If the conclusions of the previous section are correct, and if the programme pursued by Robert Barnes can best be described as one of historical-theological polemic, it must be asked why this particular interpretation has not been previously put forward. Though there is by no means an overabundance of literature on the life and work of Barnes, those authors who have ventured to offer an analysis of his significance for the sixteenth-century reformation almost invariably reach one of two conclusions. Especially among those writers whose unmistakable agenda is to illustrate the Lutheran origins of England's reformation, Barnes's significance is summarised with the description of him as ‘Luther's English connection’. That is, Barnes was the most prominent of the English reformers to maintain a consistently Lutheran confession of faith, as well as the individual who most clearly promoted this confession among his countrymen. As a large number of Lutheran works composed in Latin were circulating in England even before Barnes began to publish, it should be noted that this conclusion typically gives special weight to Barnes's promotion of Lutheran doctrine in the vernacular, especially by means of his Supplications to the King. Even if such authors were not narrowly focused on the reception of Lutheran doctrine in England, it is not difficult to see how such an emphasis on Barnes's Supplications, and a corresponding neglect of his Latin writings, might result in their failure to stress the historical bent which is most discernible in his Latin works. This is especially true in those cases where the Supplicatyon is read in its 1531 edition, which did not include what is by far the most historically driven article to be published under that title, that concerning clerical marriage.

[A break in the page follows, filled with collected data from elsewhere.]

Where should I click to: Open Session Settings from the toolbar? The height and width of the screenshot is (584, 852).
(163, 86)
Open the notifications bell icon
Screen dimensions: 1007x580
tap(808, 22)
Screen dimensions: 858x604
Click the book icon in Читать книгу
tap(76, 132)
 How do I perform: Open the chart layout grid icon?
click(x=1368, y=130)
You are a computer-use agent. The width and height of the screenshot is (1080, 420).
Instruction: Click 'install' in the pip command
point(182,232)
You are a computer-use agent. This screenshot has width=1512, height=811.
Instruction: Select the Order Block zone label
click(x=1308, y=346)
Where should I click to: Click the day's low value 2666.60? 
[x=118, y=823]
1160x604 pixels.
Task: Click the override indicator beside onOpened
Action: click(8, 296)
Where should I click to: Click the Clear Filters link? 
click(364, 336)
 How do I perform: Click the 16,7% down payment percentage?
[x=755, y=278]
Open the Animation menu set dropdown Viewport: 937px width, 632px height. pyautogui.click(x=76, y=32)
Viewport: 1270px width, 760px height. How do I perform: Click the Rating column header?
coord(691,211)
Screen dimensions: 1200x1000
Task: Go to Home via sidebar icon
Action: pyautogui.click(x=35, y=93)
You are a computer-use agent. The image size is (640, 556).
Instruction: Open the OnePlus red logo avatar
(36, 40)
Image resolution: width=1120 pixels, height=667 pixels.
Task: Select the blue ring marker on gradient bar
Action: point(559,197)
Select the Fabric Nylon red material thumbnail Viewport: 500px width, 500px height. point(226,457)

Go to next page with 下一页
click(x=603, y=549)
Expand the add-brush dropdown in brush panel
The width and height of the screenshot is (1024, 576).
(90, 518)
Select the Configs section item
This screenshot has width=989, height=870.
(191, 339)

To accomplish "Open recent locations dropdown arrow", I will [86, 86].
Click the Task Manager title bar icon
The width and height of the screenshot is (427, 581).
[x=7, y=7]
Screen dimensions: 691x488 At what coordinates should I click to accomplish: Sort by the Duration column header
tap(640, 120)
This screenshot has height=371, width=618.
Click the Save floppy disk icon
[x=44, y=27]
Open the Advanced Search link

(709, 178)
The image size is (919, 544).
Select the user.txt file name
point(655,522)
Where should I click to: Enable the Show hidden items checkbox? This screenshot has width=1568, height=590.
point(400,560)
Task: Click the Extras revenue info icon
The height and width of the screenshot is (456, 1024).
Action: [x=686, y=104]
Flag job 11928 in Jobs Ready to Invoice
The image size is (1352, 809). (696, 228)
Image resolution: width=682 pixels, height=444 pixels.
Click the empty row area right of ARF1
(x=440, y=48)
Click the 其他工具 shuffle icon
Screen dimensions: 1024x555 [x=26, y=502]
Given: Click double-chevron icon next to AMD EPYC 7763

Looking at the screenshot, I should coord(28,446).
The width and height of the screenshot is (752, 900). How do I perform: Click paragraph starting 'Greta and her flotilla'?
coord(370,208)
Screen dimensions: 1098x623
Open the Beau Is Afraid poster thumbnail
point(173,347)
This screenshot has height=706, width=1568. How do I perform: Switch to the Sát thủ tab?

While the portrait of Barnes primarily as a populariser of Luther has certainly detracted from an investigation of his own more original programme, this is also the case with the even more common emphasis on Barnes as martyr. This has been highlighted by Alec Ryrie, for instance, who describes Barnes as a ‘more or less worthy footsoldier of the Reformation, then; but not a man whose life and works were especially worthy of memorialization’, and who goes on to argue that ‘it was principally the manner of Barnes’ death which secured what posthumous fame he had’.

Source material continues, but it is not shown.